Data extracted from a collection
╔══

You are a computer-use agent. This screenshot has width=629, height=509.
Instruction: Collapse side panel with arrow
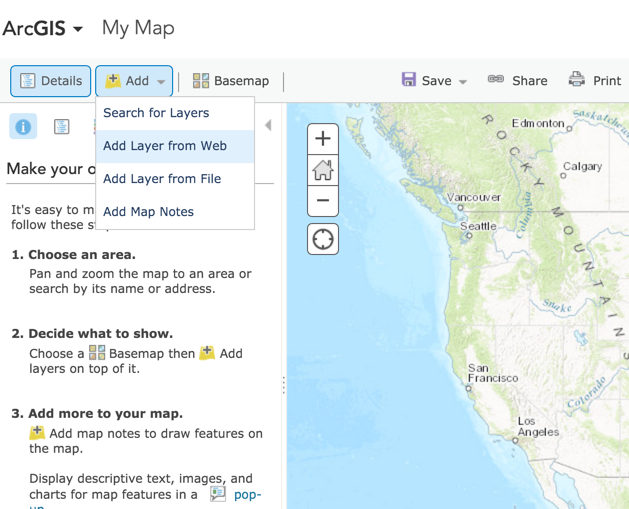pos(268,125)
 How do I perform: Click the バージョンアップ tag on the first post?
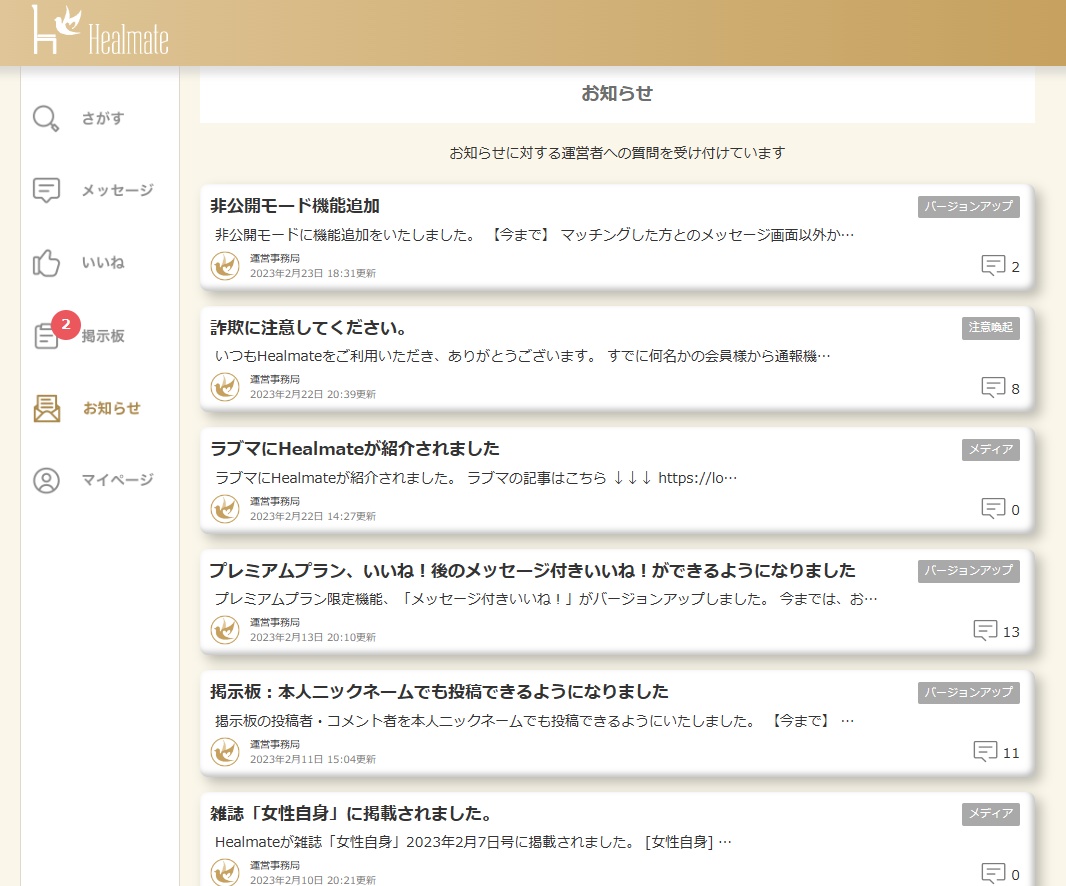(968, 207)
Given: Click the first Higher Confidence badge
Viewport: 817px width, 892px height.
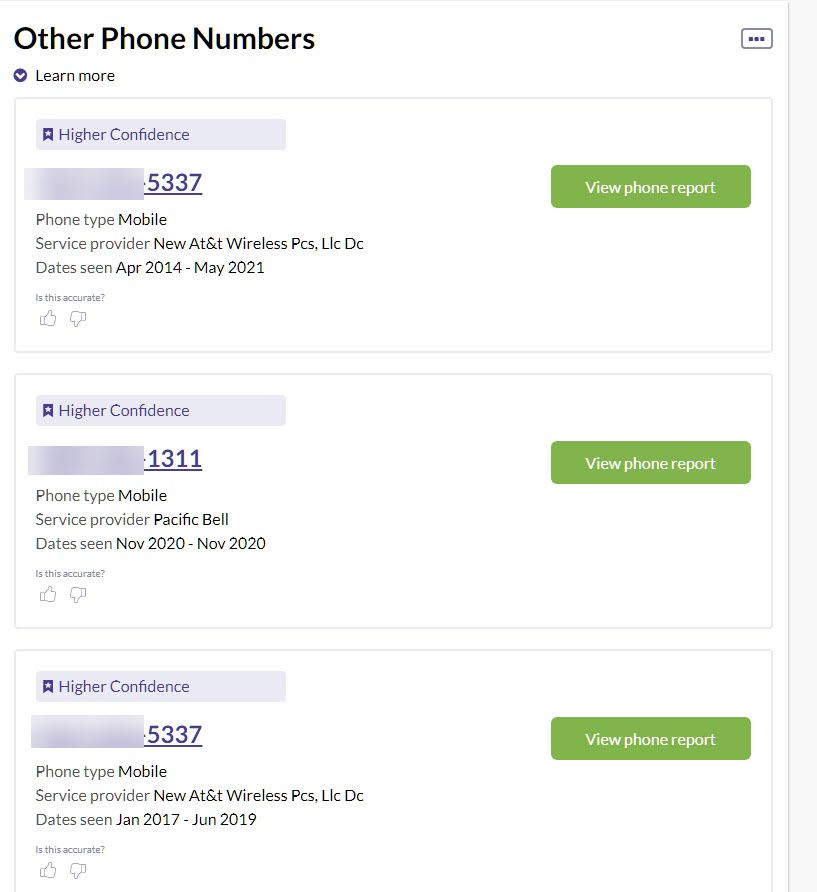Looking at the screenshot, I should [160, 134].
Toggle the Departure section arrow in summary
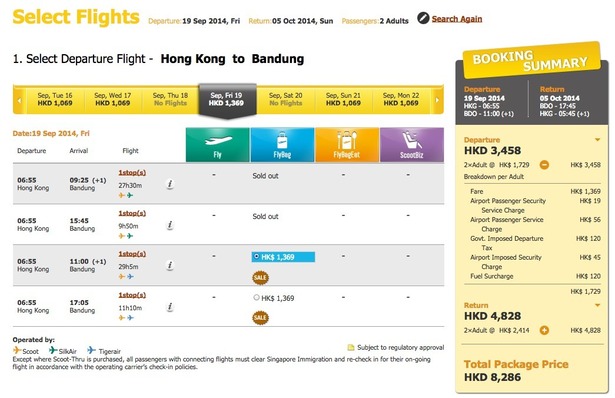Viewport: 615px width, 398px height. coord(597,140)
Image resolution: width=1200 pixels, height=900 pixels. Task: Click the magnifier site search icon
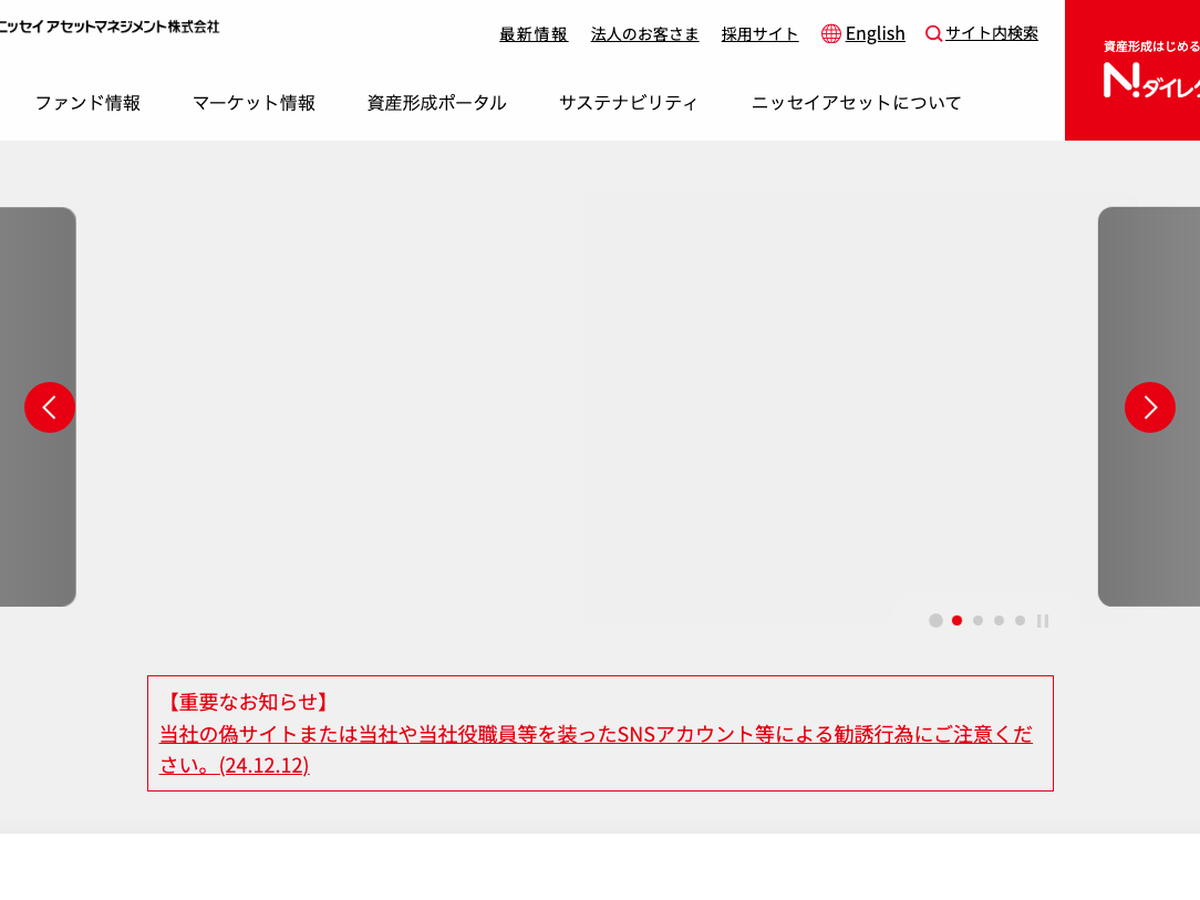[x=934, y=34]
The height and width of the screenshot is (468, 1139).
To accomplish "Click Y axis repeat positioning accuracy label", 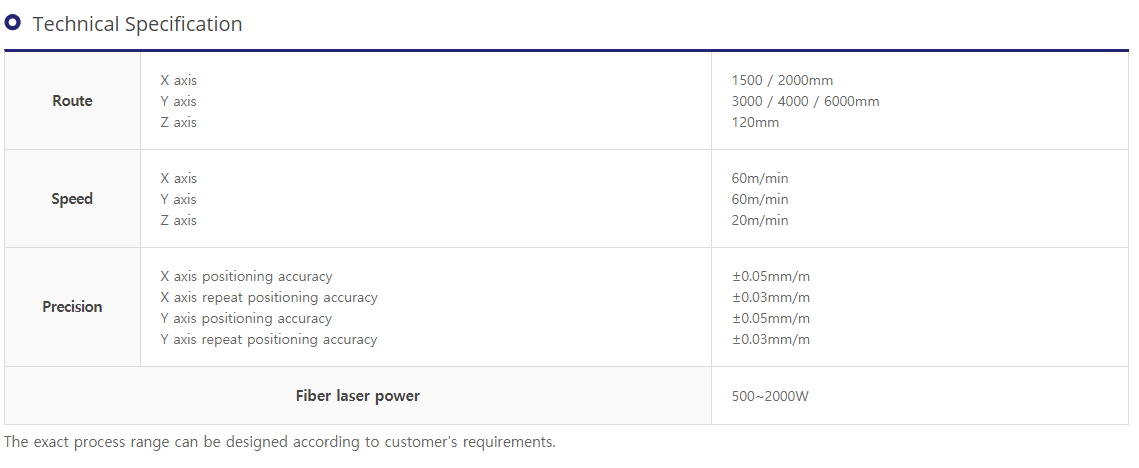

╚══

● What you are asked to do: When you repeat the data, keep every line exact and drop the images.

● Reply to the task:
You are a computer-use agent. This screenshot has width=629, height=509.
Instruction: Collapse side panel with arrow
pos(268,125)
 How do I perform: Click the バージョンアップ tag on the first post?
(968, 207)
Given: Click the first Higher Confidence badge
Viewport: 817px width, 892px height.
Looking at the screenshot, I should [160, 134].
Toggle the Departure section arrow in summary
Viewport: 615px width, 398px height. coord(597,140)
Image resolution: width=1200 pixels, height=900 pixels. Task: Click the magnifier site search icon
[x=934, y=34]
The height and width of the screenshot is (468, 1139).
To accomplish "Click Y axis repeat positioning accuracy label", 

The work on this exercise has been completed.